— begin Supplied text —

The continents are defined geographically and culturally, not geologically.
https://en.wikipedia.org/wiki/Continent points out how they "are generally identified by convention rather than any strict criteria" and lists "several ways of distinguishing the continents", with the 7-continent model, two different 6-continent models. It also mentions the "four-continent model consisting of Afro-Eurasia, America, Antarctica, and Australia", as well as how there were only three discrete landmasses present during the Pleistocene ice ages, when the Bering Strait was instead land.
You can see the cultural influence in:
> In the English-speaking countries, geographers often use the term Oceania to denote a geographical region which includes most of the island countries and territories in the Pacific Ocean, as well as the continent of Australia.
> In some non-English-speaking countries, such as China, Poland, and Russia, Oceania is considered a proper continent because their equivalent word for "continent" has a rather different meaning which can be interpreted as "a major division of land including islands" (leaning towards a region) rather than "land associated with a large landmass" (leaning towards a landmass).
They are not defined by geology nor continental plates. For one, the word and current use is far older than our first glimmers of understanding plate tectonics. https://www.etymonline.com/word/continent says the meaning in the 1550s was "continuous tract of land" and by the 1610s became "one of the large land masses of the globe".
> The definition of a continent is a continuous expanse of land.
That is both vague and by no means the only definition of a continent. A continent is basically defined culturally - different places say there are 4,5,6 or 7 continents.
The closest to a good scientific definition is 'the largest landmass of a continental plate' (which would include Australia but not greenland, but then arguably India, east Africa, Arabia and Central America are really also on their own plates)
Perhaps the most challenging problem with the plate definition is that it would place northern Honshu and all of Hokkaido in North America. Treating the Caribbean, India and Arabia as continents is basically consistent with how we talk about them anyway.
I like having a clear definition like basing it on continental plates, though a map of the plates seems to raise its own set of questions. How small is too small of a plate to count? What of parts of what we call continents that are actually on a different plate?
I mean, Pluto is definitely still a planet in the cultural imagination. There can be exceptions to rules. Even if there are some exoplanets that resemble Pluto, we can still say that Pluto is a planet and those other nameless things aren't.
I cannot understand why the cultural understanding of planet wasn't respected, while still making whatever nuanced distinction scientists wanted.

— end Supplied text —
— begin Given information —

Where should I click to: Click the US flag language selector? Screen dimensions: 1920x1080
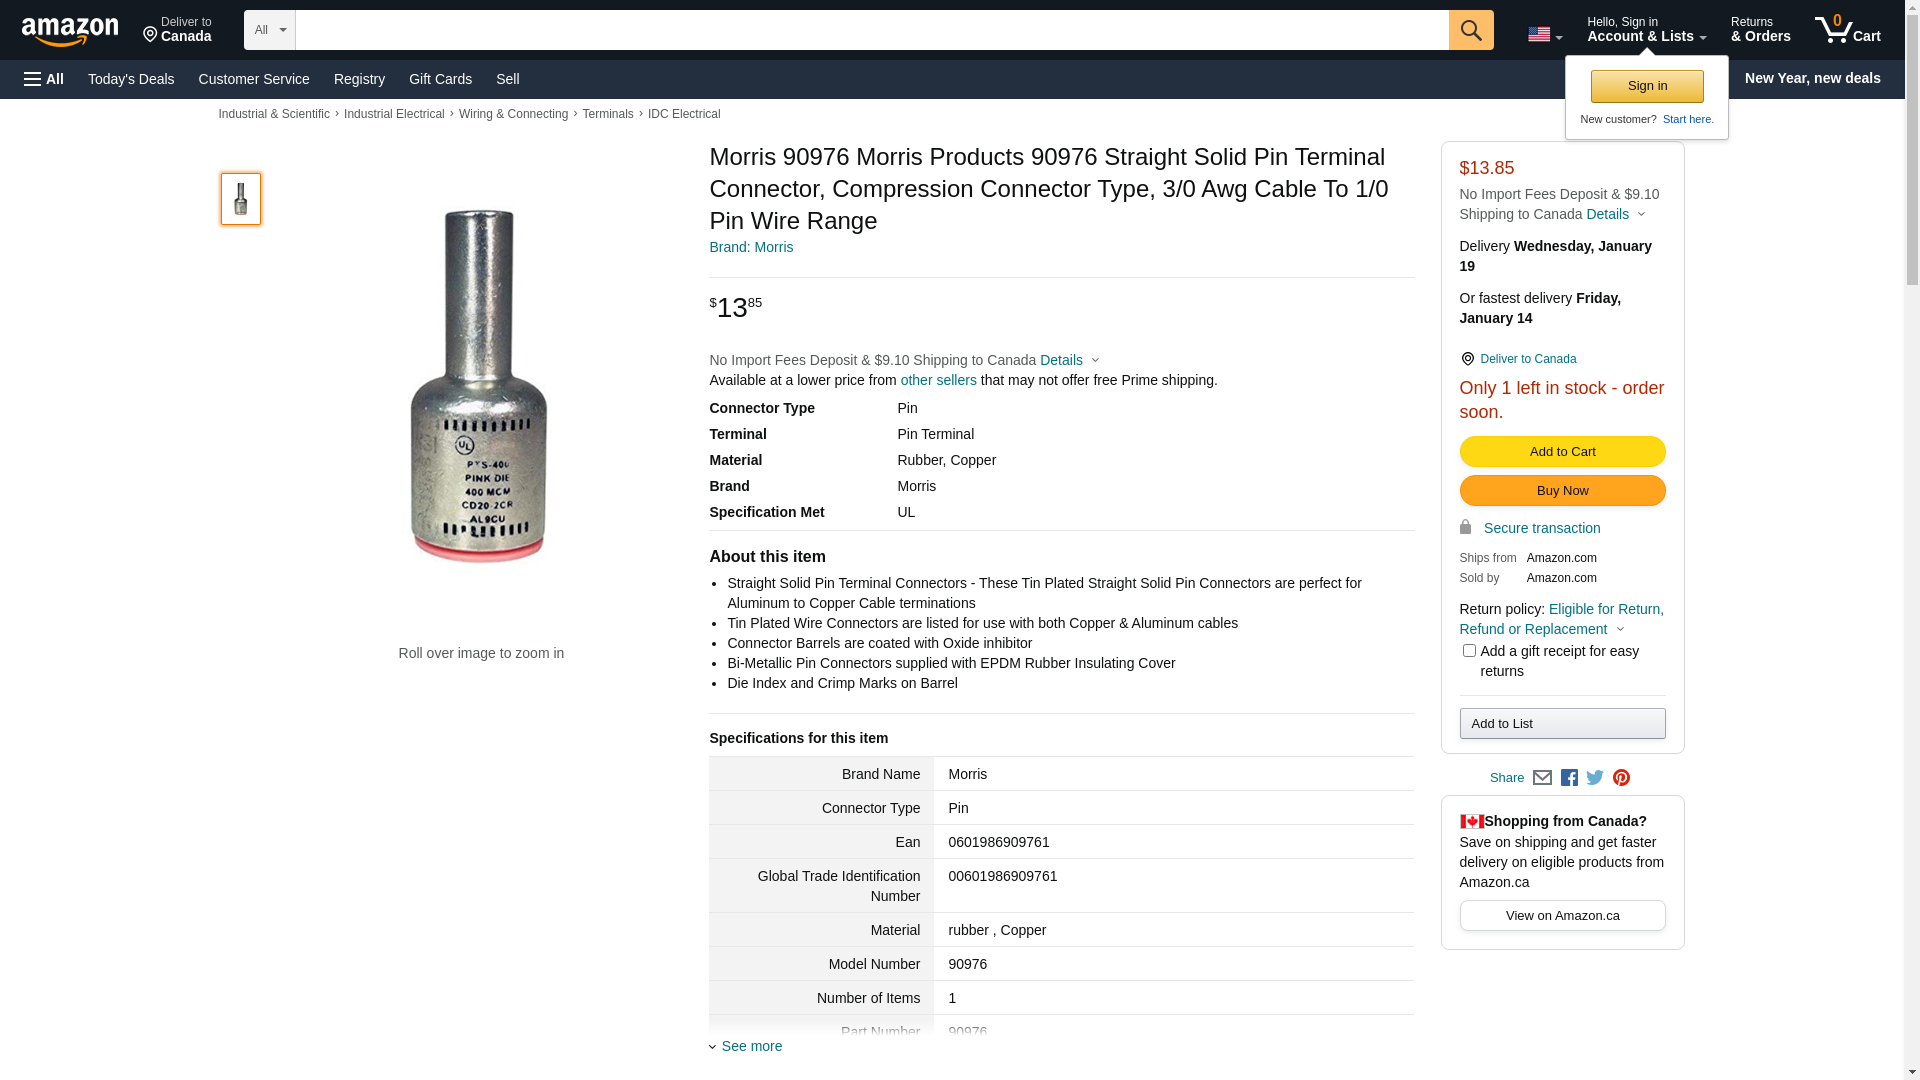(1544, 35)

— end Given information —

Reproduce the passage on continents from "https://en.wikipedia.org/wiki/Continent points out" to "continent of Australia.", switching "geographers" to "cartographers".

https://en.wikipedia.org/wiki/Continent points out how they "are generally identified by convention rather than any strict criteria" and lists "several ways of distinguishing the continents", with the 7-continent model, two different 6-continent models. It also mentions the "four-continent model consisting of Afro-Eurasia, America, Antarctica, and Australia", as well as how there were only three discrete landmasses present during the Pleistocene ice ages, when the Bering Strait was instead land.
You can see the cultural influence in:
> In the English-speaking countries, cartographers often use the term Oceania to denote a geographical region which includes most of the island countries and territories in the Pacific Ocean, as well as the continent of Australia.